I hope my insomnia goes away soon. Ever since seeing Iris, I have trouble sleeping at night. I can’t stop worrying about people with Alzheimer’s disease and the loved ones who suffer along with them. Powerful performances by Judi Dench as Iris Murdoch, a famous author who developed this illness, and Jim Broadbent as her longtime spouse remain in my thoughts in a most disturbing way. However, because I expected to learn more about Murdoch and her illustrious career from this movie, I’m also very disappointed.

Dame Iris Murdoch wrote 28 novels in 40 years, loved elegant language, taught philosophy, and preached, "There’s only one freedom of any consequence, that of the mind." It’s painful to watch Oscar-winner Dench’s (Shakespeare in Love) heart-rending portrayal of this prolific British novelist during the worst part of her life. I’m haunted by the film’s chilling focus on Murdoch’s descent into a world of her own. Scenes depicting Iris in a state of confusion over the simplest words or staring off into space, oblivious to a question asked during a television interview, are especially hard to take --- as is her lack of interest when the postman delivers a copy of her newly published book.

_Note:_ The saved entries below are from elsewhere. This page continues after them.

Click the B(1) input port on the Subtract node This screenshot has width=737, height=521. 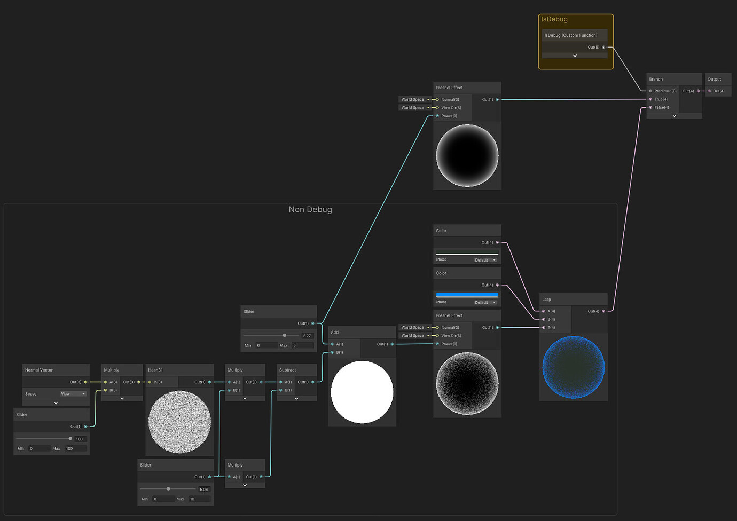[280, 390]
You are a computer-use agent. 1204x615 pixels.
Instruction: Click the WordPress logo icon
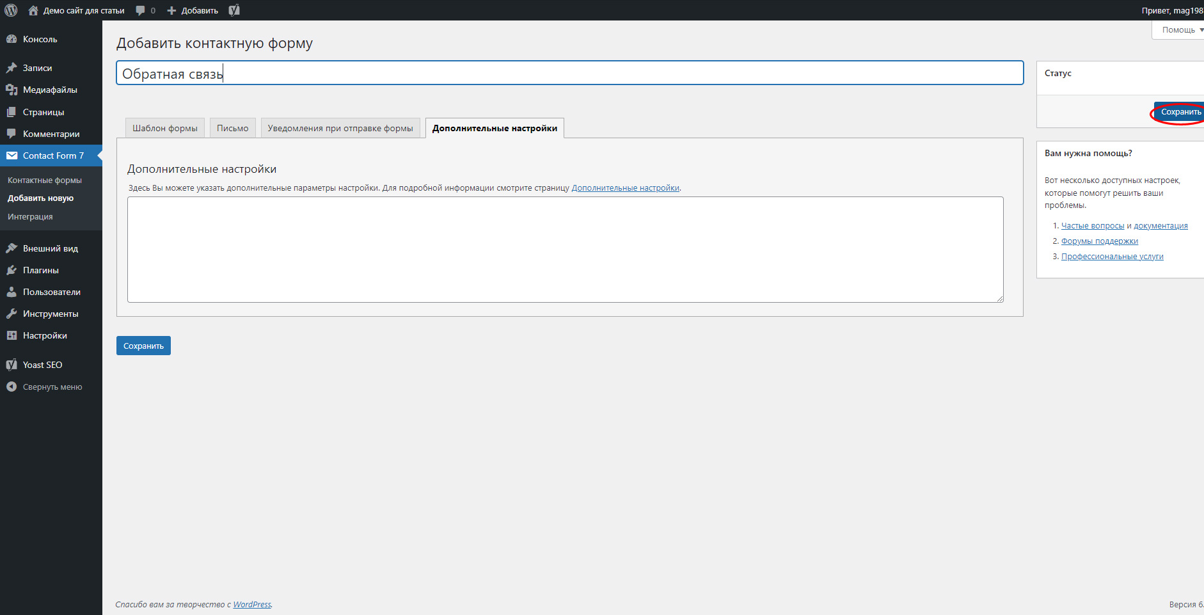11,10
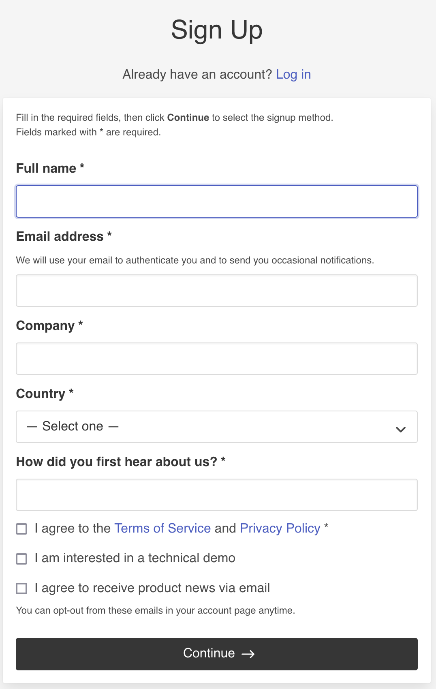Select the Company input field
436x689 pixels.
(x=217, y=358)
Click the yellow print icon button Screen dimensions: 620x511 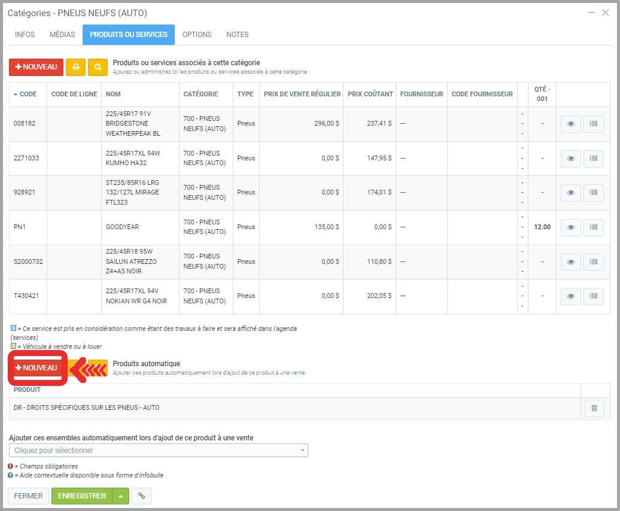[x=75, y=67]
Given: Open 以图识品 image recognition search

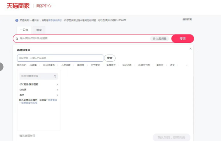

What was John Bayley, Murdoch’s husband, thinking when he allowed such a film to be made? Yes, I know this movie is based on the two books he wrote about his wife after she died, but that should be enough. Anyone who wants to join my newly formed SPCMM (Society for the Prevention of Cruelty to Murdoch’s Memory) and help organize an official protest, please contact me immediately.

More Bayley’s story than Murdoch’s, Iris chronicles his reactions to the drastic changes in his wife after she falls victim to Allzheimer’s disease. As the narrator, Bayley (portrayed magnificently by Broadbent, who won a Best Supporting Actor Oscar for this performance) also tells how he and Iris first met. Her physical and mental vitality attracted the shy stutterer immediately. In the role of young Iris, Kate Winslet (Quills) projects intelligence, wit, and independence --- just the characteristics I imagine Murdoch always admired. Playing Bayley’s younger self, Hugh Bonneville (High Heels and Low Lifes), the only one of these four actors not to receive an Oscar nomination for Iris, uncannily displays the imperfect speech and introverted mannerisms adopted by Broadbent as the older Bayley. Bonneville gives an endearing performance. My favorite scenes show him teasing Iris about her "snubby" nose and admitting to her that he’s a virgin --- right before they make love for the first time.

Throughout the movie, playful flashback sequences contrast dramatically with the couple’s later gloomy existence. Bayley still loves Iris, of course, but she’s lost to him. He can’t even tell her funny stories anymore. Finally, she’s gone completely. He mourns by writing Iris: A Memoir and Elegy for Iris.

Famous in his own right as a literary critic, Bayley didn’t do Iris any favor with these memoirs about her. I’m almost certain she would prefer being remembered for her many accomplishments. Too bad this film leaves out most of them.

(Released by Miramax Films and rated "R" for sexuality, nudity, and some language.)